-------- DATASET EXTRACT

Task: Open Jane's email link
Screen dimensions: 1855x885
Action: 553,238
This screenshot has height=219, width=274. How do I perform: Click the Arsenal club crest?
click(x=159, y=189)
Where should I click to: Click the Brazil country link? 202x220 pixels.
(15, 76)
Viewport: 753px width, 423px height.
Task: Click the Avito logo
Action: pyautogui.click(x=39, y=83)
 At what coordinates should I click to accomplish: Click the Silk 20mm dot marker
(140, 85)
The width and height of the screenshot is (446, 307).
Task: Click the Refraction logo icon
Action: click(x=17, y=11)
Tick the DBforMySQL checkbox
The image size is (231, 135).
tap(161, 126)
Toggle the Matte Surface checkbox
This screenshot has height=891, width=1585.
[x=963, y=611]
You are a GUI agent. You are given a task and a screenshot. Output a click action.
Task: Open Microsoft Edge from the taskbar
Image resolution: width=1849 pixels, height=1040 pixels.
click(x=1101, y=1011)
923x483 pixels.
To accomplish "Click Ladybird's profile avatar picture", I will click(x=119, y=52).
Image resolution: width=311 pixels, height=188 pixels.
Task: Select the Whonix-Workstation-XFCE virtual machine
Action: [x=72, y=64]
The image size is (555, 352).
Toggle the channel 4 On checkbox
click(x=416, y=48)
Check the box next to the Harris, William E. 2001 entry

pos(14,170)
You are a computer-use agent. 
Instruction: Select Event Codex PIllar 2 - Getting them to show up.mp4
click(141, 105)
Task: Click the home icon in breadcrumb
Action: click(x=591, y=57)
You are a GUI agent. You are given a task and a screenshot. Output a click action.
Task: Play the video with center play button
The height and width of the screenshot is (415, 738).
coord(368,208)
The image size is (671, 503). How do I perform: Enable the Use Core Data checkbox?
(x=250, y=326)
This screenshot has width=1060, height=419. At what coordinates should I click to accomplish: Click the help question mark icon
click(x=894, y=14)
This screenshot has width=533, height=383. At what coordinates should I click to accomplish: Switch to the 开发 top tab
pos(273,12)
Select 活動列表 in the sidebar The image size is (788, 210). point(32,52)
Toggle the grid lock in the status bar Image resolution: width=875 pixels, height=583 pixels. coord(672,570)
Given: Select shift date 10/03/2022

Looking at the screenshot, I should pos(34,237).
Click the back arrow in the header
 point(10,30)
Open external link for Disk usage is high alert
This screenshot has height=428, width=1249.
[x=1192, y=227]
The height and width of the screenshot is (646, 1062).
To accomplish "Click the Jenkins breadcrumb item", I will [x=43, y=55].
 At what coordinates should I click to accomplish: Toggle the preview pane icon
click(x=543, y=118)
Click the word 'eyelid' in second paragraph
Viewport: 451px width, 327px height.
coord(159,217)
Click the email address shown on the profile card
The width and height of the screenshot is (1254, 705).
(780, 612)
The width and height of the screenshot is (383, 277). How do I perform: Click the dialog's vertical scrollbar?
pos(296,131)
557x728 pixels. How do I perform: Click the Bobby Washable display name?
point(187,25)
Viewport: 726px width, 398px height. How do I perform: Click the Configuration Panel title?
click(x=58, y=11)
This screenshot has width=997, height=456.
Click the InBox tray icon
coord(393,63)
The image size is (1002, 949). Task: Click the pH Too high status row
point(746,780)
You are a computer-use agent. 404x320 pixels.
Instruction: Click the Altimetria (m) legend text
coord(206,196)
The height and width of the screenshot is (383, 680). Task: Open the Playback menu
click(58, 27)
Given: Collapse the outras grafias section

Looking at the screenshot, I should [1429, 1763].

----------------

§ EXERCISE PROMPT
Starting at the line containing "Click the back arrow in the header" and ending at the line containing "coord(206,196)", write out those entries again with "scrollbar" changed to "scroll bar" and nothing else altered.

§ RESPONSE TO THIS TASK
Click the back arrow in the header
 point(10,30)
Open external link for Disk usage is high alert
This screenshot has height=428, width=1249.
[x=1192, y=227]
The height and width of the screenshot is (646, 1062).
To accomplish "Click the Jenkins breadcrumb item", I will [x=43, y=55].
 At what coordinates should I click to accomplish: Toggle the preview pane icon
click(x=543, y=118)
Click the word 'eyelid' in second paragraph
Viewport: 451px width, 327px height.
coord(159,217)
Click the email address shown on the profile card
The width and height of the screenshot is (1254, 705).
(780, 612)
The width and height of the screenshot is (383, 277). How do I perform: Click the dialog's vertical scroll bar?
pos(296,131)
557x728 pixels. How do I perform: Click the Bobby Washable display name?
point(187,25)
Viewport: 726px width, 398px height. How do I perform: Click the Configuration Panel title?
click(x=58, y=11)
This screenshot has width=997, height=456.
Click the InBox tray icon
coord(393,63)
The image size is (1002, 949). Task: Click the pH Too high status row
point(746,780)
You are a computer-use agent. 404x320 pixels.
Instruction: Click the Altimetria (m) legend text
coord(206,196)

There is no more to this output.